• **Activity**:
Write out again, exactly, the lines below starting at the one with "is (674, 896)." and ending at the one with "cell in size".

[[ Supplied entries open ]]

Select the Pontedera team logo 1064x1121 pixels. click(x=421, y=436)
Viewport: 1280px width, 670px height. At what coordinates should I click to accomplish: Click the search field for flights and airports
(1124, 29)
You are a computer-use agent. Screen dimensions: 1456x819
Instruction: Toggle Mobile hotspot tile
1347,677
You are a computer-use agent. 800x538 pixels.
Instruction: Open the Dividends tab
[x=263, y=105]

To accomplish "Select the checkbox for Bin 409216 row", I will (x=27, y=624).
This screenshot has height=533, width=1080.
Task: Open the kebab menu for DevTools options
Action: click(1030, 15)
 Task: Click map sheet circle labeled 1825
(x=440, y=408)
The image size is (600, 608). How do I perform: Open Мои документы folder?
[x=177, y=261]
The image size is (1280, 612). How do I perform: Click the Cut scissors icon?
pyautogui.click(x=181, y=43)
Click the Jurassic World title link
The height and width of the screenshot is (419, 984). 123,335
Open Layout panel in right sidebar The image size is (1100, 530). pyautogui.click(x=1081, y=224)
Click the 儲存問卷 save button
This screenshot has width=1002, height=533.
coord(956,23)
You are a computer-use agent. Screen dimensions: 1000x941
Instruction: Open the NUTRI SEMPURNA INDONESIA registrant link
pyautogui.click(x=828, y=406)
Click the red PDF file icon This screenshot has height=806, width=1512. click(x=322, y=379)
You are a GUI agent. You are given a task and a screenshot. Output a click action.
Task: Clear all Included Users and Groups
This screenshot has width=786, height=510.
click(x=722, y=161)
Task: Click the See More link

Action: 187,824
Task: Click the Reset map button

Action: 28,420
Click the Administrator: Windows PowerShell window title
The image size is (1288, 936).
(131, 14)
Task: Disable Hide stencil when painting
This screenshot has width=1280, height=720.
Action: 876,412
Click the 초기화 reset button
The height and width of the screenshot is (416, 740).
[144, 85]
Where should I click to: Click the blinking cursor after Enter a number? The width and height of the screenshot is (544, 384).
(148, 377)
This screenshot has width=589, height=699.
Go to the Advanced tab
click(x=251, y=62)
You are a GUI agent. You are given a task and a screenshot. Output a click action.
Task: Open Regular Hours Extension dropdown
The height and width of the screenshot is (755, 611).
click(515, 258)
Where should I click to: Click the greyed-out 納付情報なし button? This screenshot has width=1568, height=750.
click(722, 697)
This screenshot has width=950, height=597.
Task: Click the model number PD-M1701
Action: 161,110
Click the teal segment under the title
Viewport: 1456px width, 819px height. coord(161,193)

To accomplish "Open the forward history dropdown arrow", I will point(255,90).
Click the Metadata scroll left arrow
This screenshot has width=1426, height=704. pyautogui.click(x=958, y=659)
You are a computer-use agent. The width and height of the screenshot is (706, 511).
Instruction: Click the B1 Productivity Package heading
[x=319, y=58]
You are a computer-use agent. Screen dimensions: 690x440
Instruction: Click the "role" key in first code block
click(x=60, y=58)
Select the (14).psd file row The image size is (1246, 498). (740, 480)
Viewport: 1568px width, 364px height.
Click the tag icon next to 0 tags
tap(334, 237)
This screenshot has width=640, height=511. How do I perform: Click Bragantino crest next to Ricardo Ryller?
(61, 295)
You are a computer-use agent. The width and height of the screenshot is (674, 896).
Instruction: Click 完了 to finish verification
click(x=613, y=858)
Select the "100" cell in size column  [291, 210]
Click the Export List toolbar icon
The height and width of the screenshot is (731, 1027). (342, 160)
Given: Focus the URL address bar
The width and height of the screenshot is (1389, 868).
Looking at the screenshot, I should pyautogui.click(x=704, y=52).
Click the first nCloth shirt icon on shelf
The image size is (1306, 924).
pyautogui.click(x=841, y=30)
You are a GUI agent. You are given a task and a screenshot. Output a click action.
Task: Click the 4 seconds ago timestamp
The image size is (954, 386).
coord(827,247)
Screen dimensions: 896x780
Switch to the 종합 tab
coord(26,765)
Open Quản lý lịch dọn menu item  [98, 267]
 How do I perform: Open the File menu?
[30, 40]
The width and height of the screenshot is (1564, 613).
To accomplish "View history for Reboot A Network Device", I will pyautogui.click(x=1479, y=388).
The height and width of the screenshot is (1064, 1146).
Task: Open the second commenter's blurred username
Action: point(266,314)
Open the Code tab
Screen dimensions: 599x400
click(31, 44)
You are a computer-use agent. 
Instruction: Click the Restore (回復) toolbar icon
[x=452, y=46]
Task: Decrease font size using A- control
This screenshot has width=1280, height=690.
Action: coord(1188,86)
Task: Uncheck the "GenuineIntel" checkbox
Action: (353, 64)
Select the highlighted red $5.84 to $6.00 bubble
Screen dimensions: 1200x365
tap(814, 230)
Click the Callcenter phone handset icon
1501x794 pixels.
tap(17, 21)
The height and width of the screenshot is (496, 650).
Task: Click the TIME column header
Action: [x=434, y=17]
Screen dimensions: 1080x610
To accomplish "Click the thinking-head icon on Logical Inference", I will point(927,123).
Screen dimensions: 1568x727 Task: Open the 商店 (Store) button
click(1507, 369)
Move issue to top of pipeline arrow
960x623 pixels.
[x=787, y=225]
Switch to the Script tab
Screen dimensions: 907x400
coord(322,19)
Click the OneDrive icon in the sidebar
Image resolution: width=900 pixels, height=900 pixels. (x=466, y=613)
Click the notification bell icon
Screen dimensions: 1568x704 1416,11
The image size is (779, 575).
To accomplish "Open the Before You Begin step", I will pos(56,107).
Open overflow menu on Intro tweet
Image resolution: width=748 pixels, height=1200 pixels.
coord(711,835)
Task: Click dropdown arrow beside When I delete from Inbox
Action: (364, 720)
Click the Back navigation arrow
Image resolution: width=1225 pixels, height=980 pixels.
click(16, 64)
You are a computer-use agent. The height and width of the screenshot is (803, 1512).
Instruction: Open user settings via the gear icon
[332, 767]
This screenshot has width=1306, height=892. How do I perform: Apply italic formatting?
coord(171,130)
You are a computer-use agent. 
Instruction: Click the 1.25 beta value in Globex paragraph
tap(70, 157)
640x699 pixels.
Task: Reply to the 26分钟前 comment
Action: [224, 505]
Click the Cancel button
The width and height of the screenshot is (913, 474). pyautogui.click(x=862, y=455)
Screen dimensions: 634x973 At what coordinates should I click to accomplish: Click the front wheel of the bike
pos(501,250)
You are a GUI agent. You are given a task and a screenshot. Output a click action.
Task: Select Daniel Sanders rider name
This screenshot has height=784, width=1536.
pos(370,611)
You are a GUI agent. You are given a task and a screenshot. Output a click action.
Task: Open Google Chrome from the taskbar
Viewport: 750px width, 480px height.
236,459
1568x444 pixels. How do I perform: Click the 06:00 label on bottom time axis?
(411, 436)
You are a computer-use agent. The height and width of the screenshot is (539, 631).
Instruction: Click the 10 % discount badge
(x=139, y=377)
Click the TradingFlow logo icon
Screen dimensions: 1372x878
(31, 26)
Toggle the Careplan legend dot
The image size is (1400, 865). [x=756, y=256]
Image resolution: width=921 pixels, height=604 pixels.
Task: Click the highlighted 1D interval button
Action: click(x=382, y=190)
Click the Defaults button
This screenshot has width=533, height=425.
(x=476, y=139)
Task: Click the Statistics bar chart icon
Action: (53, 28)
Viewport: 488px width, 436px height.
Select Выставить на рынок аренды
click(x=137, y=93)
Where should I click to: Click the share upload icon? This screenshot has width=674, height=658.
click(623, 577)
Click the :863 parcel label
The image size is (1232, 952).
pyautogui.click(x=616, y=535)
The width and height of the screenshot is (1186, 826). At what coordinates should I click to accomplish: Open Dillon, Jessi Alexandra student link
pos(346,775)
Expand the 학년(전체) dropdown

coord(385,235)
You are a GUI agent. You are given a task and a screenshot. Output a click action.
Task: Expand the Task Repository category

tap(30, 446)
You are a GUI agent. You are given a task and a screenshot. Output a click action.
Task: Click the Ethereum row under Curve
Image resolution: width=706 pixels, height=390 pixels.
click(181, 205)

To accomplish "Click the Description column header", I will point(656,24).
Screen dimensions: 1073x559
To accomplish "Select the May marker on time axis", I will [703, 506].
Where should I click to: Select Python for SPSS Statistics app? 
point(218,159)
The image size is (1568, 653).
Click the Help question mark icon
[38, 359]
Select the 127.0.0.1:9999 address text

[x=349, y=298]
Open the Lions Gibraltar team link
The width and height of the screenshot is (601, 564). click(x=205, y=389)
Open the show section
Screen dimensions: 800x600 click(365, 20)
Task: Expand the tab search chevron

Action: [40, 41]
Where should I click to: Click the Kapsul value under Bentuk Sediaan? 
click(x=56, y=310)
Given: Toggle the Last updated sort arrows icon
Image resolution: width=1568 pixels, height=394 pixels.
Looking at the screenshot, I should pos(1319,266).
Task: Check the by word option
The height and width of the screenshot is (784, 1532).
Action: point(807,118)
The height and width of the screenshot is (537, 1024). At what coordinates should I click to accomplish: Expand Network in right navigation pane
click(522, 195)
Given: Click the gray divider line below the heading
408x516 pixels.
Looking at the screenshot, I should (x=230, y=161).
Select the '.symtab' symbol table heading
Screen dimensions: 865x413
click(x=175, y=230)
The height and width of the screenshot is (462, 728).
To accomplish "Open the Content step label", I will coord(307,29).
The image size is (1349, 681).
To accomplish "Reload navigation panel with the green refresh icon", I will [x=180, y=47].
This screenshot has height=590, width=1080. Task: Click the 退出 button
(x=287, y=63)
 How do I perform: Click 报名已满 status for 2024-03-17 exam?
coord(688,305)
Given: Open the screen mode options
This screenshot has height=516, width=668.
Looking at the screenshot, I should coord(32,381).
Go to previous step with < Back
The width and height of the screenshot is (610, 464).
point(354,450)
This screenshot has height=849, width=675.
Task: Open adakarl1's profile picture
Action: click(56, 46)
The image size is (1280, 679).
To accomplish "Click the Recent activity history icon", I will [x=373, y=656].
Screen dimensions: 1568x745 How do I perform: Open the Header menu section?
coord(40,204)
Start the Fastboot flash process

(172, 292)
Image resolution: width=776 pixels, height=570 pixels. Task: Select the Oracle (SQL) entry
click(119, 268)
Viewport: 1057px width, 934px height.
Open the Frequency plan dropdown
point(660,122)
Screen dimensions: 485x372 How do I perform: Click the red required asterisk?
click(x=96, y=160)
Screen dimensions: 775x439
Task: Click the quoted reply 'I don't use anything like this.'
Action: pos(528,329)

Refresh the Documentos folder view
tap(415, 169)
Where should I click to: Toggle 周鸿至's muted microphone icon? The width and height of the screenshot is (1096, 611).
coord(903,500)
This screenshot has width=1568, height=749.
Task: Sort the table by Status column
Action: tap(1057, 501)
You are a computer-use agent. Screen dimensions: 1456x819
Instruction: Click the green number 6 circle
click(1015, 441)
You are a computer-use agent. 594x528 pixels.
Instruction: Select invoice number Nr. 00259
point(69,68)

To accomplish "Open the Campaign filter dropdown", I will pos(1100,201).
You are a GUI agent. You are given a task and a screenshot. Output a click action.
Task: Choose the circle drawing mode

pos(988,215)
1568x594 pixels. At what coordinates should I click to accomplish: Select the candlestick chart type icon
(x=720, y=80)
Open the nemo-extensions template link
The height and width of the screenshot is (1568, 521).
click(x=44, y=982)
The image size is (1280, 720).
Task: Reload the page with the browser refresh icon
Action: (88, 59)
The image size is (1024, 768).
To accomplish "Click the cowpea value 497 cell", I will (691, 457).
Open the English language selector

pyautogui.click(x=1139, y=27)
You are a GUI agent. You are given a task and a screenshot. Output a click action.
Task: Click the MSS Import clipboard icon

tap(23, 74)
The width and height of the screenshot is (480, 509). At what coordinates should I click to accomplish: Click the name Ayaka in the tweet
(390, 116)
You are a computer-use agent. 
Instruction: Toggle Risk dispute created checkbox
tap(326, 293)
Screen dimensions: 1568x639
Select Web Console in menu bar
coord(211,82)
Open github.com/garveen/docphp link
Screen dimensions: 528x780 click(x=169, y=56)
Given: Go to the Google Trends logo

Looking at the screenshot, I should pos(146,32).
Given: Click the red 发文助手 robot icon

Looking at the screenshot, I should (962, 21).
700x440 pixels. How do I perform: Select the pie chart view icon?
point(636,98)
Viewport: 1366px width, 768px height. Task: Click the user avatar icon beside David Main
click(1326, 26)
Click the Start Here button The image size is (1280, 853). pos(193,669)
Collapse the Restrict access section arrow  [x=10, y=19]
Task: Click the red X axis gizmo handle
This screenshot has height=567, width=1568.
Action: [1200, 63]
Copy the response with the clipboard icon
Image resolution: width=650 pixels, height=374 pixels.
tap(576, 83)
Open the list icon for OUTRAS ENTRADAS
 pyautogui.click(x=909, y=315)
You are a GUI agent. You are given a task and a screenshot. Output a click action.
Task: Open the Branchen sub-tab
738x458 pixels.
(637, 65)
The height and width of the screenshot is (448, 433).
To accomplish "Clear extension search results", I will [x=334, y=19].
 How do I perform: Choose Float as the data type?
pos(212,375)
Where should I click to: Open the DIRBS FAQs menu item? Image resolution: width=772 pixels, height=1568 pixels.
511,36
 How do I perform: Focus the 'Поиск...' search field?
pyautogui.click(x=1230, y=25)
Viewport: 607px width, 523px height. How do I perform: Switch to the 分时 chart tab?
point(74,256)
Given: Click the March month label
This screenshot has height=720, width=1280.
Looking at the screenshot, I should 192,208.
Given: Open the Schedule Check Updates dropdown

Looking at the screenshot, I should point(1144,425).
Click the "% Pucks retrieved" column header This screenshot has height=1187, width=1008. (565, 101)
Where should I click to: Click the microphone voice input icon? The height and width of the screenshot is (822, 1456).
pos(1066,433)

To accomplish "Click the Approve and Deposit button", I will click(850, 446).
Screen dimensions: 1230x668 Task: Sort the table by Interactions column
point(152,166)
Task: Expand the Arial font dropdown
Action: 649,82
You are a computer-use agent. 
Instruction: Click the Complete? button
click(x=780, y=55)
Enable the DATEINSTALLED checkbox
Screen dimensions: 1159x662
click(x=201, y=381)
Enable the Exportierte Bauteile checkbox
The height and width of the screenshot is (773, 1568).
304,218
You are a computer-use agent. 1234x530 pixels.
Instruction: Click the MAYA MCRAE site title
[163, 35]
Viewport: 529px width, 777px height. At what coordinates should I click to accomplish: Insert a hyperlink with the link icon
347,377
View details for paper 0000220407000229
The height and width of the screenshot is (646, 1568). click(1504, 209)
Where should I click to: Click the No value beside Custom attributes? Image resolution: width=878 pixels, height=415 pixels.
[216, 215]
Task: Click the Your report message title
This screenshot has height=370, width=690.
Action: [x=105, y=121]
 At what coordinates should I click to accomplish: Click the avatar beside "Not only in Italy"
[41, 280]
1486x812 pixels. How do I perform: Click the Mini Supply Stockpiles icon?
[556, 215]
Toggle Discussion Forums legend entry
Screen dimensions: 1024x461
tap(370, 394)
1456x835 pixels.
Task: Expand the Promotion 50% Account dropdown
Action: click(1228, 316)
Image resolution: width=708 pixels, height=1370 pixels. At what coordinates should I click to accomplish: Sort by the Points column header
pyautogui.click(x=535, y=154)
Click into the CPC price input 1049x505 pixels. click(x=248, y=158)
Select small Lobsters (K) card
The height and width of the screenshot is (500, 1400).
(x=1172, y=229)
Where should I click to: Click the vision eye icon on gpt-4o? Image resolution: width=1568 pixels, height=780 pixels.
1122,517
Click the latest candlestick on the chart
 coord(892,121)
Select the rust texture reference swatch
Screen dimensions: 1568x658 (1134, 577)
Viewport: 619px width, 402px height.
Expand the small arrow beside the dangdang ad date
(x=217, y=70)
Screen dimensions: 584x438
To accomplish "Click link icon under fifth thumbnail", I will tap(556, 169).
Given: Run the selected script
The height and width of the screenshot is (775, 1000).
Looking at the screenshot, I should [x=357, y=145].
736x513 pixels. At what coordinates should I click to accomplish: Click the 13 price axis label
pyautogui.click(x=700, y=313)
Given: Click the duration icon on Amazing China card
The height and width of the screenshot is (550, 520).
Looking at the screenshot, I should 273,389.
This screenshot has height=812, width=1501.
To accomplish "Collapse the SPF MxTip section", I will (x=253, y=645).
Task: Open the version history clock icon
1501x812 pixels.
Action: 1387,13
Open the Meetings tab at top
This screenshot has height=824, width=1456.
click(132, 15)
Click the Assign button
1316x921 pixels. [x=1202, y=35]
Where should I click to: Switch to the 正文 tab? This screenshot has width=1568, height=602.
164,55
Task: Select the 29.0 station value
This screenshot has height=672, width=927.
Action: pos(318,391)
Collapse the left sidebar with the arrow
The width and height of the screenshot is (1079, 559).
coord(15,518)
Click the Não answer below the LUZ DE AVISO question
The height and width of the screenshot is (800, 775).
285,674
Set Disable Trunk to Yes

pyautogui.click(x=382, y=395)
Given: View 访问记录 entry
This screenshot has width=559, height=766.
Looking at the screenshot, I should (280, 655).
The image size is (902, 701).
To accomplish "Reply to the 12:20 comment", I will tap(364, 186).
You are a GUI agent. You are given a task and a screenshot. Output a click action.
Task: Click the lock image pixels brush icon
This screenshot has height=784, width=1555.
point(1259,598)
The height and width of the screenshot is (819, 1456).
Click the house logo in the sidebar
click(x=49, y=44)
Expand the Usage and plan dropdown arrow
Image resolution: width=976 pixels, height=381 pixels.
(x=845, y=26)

[[ Supplied entries closed ]]

• **Answer box**:
You are a computer-use agent. The width and height of the screenshot is (674, 896).
Instruction: Click 完了 to finish verification
click(x=613, y=858)
Select the "100" cell in size column  [291, 210]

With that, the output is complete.